EXERCISE
Produce an exact copy of the data below.

Saved data entries:

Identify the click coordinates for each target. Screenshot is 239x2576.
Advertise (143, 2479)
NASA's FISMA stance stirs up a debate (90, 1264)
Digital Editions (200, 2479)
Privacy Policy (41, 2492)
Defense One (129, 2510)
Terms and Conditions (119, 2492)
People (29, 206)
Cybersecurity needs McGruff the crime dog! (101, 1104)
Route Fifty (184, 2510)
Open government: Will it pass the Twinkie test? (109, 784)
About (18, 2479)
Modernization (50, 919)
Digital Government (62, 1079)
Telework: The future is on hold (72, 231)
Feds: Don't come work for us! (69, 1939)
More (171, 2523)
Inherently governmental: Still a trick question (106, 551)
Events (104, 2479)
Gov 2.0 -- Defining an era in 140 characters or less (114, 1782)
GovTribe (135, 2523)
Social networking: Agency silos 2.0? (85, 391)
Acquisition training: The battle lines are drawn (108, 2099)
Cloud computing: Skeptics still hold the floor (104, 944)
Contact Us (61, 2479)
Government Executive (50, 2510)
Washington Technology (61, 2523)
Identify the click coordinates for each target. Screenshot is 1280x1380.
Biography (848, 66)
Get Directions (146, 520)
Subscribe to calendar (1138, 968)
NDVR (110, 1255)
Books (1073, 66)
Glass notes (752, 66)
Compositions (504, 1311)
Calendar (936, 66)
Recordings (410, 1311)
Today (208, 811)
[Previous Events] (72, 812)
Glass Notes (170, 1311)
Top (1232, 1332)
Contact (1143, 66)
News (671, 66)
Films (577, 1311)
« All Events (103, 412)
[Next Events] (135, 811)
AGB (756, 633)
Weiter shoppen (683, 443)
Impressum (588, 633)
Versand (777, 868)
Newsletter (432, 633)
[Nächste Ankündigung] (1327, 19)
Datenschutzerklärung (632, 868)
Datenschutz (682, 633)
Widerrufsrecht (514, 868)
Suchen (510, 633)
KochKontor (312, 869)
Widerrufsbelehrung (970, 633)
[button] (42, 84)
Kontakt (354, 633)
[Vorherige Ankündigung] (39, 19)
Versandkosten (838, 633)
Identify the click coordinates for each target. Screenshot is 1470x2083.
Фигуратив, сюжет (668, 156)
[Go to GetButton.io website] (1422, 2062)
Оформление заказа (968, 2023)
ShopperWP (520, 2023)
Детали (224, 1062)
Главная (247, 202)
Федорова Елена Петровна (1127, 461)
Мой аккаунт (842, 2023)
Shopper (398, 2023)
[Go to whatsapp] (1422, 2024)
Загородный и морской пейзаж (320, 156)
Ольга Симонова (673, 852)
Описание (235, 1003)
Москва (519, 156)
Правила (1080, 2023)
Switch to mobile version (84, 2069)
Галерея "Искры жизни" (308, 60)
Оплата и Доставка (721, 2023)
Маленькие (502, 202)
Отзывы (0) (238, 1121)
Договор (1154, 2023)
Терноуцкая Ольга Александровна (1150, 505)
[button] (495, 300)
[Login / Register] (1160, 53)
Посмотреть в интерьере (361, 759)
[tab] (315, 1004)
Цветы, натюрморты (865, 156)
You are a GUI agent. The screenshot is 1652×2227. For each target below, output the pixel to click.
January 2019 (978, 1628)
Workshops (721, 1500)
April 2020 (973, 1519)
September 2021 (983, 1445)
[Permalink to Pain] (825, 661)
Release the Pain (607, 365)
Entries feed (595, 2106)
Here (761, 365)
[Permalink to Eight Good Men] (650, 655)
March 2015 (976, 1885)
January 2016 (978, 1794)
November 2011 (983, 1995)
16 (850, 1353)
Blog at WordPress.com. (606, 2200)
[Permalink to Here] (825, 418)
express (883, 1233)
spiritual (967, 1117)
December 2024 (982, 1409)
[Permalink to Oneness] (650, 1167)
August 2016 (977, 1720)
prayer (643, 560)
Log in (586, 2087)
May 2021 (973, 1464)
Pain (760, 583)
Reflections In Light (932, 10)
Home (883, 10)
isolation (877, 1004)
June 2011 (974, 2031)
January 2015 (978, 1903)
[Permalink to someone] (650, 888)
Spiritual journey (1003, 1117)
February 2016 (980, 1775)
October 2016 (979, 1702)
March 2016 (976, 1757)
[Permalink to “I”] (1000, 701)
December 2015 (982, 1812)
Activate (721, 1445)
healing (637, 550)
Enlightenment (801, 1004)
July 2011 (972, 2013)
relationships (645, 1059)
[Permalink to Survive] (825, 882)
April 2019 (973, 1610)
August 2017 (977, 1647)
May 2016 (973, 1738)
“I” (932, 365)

YOUR SOLUTION
Identify the click coordinates for each target. Screenshot is 239x2576.
Advertise (143, 2479)
NASA's FISMA stance stirs up a debate (90, 1264)
Digital Editions (200, 2479)
Privacy Policy (41, 2492)
Defense One (129, 2510)
Terms and Conditions (119, 2492)
People (29, 206)
Cybersecurity needs McGruff the crime dog! (101, 1104)
Route Fifty (184, 2510)
Open government: Will it pass the Twinkie test? (109, 784)
About (18, 2479)
Modernization (50, 919)
Digital Government (62, 1079)
Telework: The future is on hold (72, 231)
Feds: Don't come work for us! (69, 1939)
More (171, 2523)
Inherently governmental: Still a trick question (106, 551)
Events (104, 2479)
Gov 2.0 -- Defining an era in 140 characters or less (114, 1782)
GovTribe (135, 2523)
Social networking: Agency silos 2.0? (85, 391)
Acquisition training: The battle lines are drawn (108, 2099)
Cloud computing: Skeptics still hold the floor (104, 944)
Contact Us (61, 2479)
Government Executive (50, 2510)
Washington Technology (61, 2523)
Identify the click coordinates for each target. Screenshot is 1280x1380.
Biography (848, 66)
Get Directions (146, 520)
Subscribe to calendar (1138, 968)
NDVR (110, 1255)
Books (1073, 66)
Glass notes (752, 66)
Compositions (504, 1311)
Calendar (936, 66)
Recordings (410, 1311)
Today (208, 811)
[Previous Events] (72, 812)
Glass Notes (170, 1311)
Top (1232, 1332)
Contact (1143, 66)
News (671, 66)
Films (577, 1311)
« All Events (103, 412)
[Next Events] (135, 811)
AGB (756, 633)
Weiter shoppen (683, 443)
Impressum (588, 633)
Versand (777, 868)
Newsletter (432, 633)
[Nächste Ankündigung] (1327, 19)
Datenschutzerklärung (632, 868)
Datenschutz (682, 633)
Widerrufsrecht (514, 868)
Suchen (510, 633)
KochKontor (312, 869)
Widerrufsbelehrung (970, 633)
[button] (42, 84)
Kontakt (354, 633)
[Vorherige Ankündigung] (39, 19)
Versandkosten (838, 633)
Identify the click coordinates for each target. Screenshot is 1470x2083.
Фигуратив, сюжет (668, 156)
[Go to GetButton.io website] (1422, 2062)
Оформление заказа (968, 2023)
ShopperWP (520, 2023)
Детали (224, 1062)
Главная (247, 202)
Федорова Елена Петровна (1127, 461)
Мой аккаунт (842, 2023)
Shopper (398, 2023)
[Go to whatsapp] (1422, 2024)
Загородный и морской пейзаж (320, 156)
Ольга Симонова (673, 852)
Описание (235, 1003)
Москва (519, 156)
Правила (1080, 2023)
Switch to mobile version (84, 2069)
Галерея "Искры жизни" (308, 60)
Оплата и Доставка (721, 2023)
Маленькие (502, 202)
Отзывы (0) (238, 1121)
Договор (1154, 2023)
Терноуцкая Ольга Александровна (1150, 505)
[button] (495, 300)
[Login / Register] (1160, 53)
Посмотреть в интерьере (361, 759)
[tab] (315, 1004)
Цветы, натюрморты (865, 156)
You are a GUI agent. The screenshot is 1652×2227. For each target below, output the pixel to click.
January 2019 (978, 1628)
Workshops (721, 1500)
April 2020 (973, 1519)
September 2021 (983, 1445)
[Permalink to Pain] (825, 661)
Release the Pain (607, 365)
Entries feed (595, 2106)
Here (761, 365)
[Permalink to Eight Good Men] (650, 655)
March 2015 (976, 1885)
January 2016 (978, 1794)
November 2011 (983, 1995)
16 (850, 1353)
Blog at WordPress.com. (606, 2200)
[Permalink to Here] (825, 418)
express (883, 1233)
spiritual (967, 1117)
December 2024 (982, 1409)
[Permalink to Oneness] (650, 1167)
August 2016 (977, 1720)
prayer (643, 560)
Log in (586, 2087)
May 2021 (973, 1464)
Pain (760, 583)
Reflections In Light (932, 10)
Home (883, 10)
isolation (877, 1004)
June 2011 (974, 2031)
January 2015 (978, 1903)
[Permalink to someone] (650, 888)
Spiritual journey (1003, 1117)
February 2016 (980, 1775)
October 2016 (979, 1702)
March 2016 (976, 1757)
[Permalink to “I”] (1000, 701)
December 2015 (982, 1812)
Activate (721, 1445)
healing (637, 550)
Enlightenment (801, 1004)
July 2011 (972, 2013)
relationships (645, 1059)
[Permalink to Survive] (825, 882)
April 2019 (973, 1610)
August 2017 (977, 1647)
May 2016 (973, 1738)
“I” (932, 365)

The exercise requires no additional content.